GIVEN PASSAGE:
--- start ---
One of my favorite measures of whether energy is too expensive is to note the presence of Christmas lights in poor neighborhoods. When they are on all night, electricity must be cheap. Likewise, when the local high school parking lot is filled with gas guzzlers which they use to drive 500 yards to Sonic, gasoline must be cheap. The people engaging in these and other behaviors (e.g. failure to install CFLs) are clearly not profit maximizers by Megan's definition (they are rejecting free methods for saving money on energy like turning off Christmas lights at bedtime, or not hanging them in the first place). So what good will it do to promise them a little more money to install solar or buy a Prius? If the rise in gasoline prices by $2 in a few years won't change their habits, what good will a little carbon tax do?
I doubt that Megan or for that matter anyone else is going to accept the idea that those people won't change their habits in the face of a tax or subsidy. The point is that people will change their behavior on the margin if not on average. This has nothing to do with their ability to maximize along every variable. It has much to do with their response to incentives.
--- end ---
SOURCE EXCERPT:
--- start ---
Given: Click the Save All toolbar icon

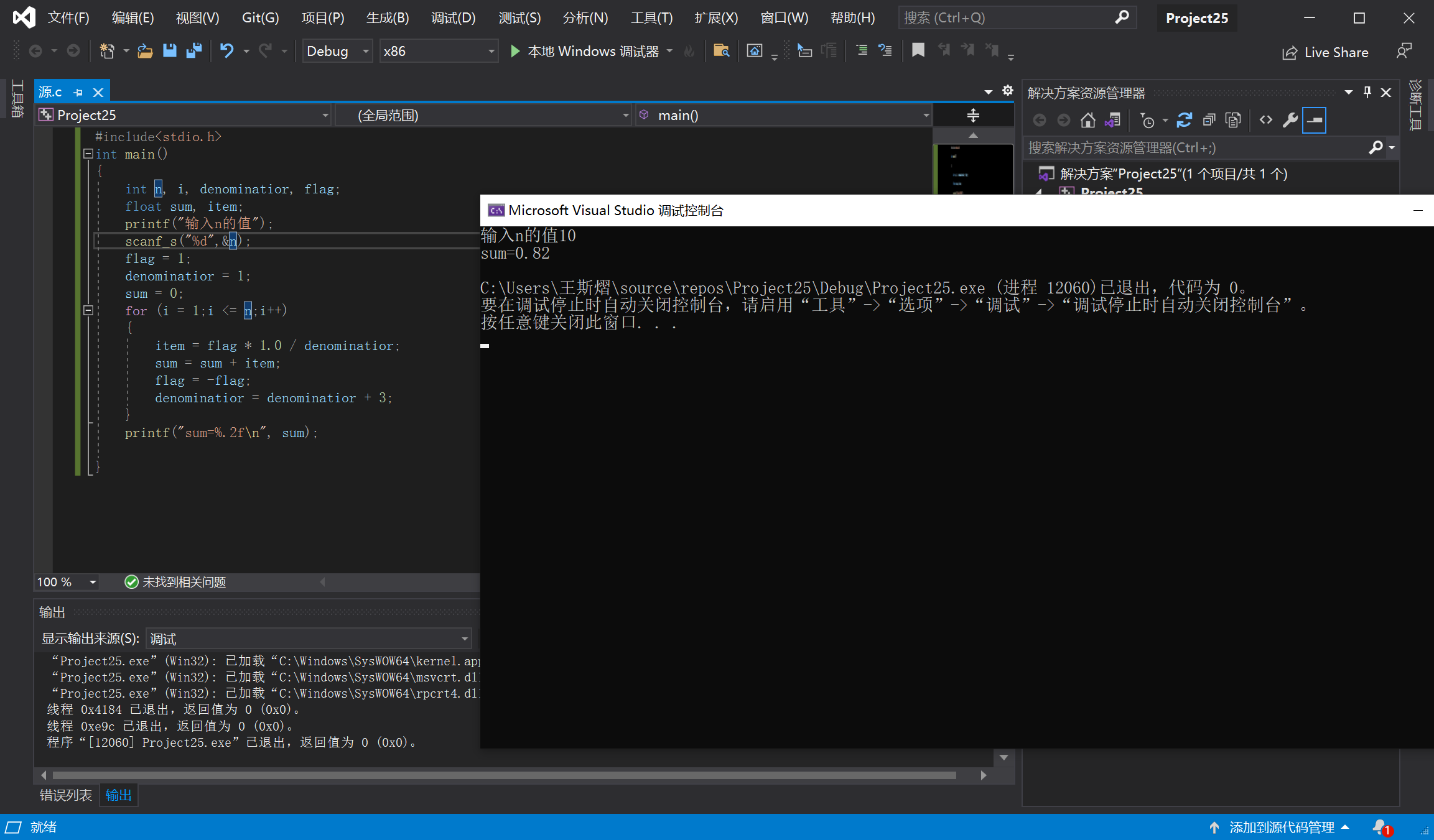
--- end ---
SHORT PROBLEM A:
Answer these questions about the passage on energy prices:
(i) What does the writer conclude when Christmas lights in poor neighborhoods stay on all night?
(ii) How far does the passage say the gas guzzlers are driven to get to Sonic?
(iii) According to the second paragraph, how will people change their behavior, if not on average?
SHORT PROBLEM B: Please return the part of the passage on energy prices between "One of my favorite" and "carbon tax do?", inclusive.

PROBLEM SOLUTION A:
(i) Electricity must be cheap.
(ii) 500 yards.
(iii) On the margin.

PROBLEM SOLUTION B:
One of my favorite measures of whether energy is too expensive is to note the presence of Christmas lights in poor neighborhoods. When they are on all night, electricity must be cheap. Likewise, when the local high school parking lot is filled with gas guzzlers which they use to drive 500 yards to Sonic, gasoline must be cheap. The people engaging in these and other behaviors (e.g. failure to install CFLs) are clearly not profit maximizers by Megan's definition (they are rejecting free methods for saving money on energy like turning off Christmas lights at bedtime, or not hanging them in the first place). So what good will it do to promise them a little more money to install solar or buy a Prius? If the rise in gasoline prices by $2 in a few years won't change their habits, what good will a little carbon tax do?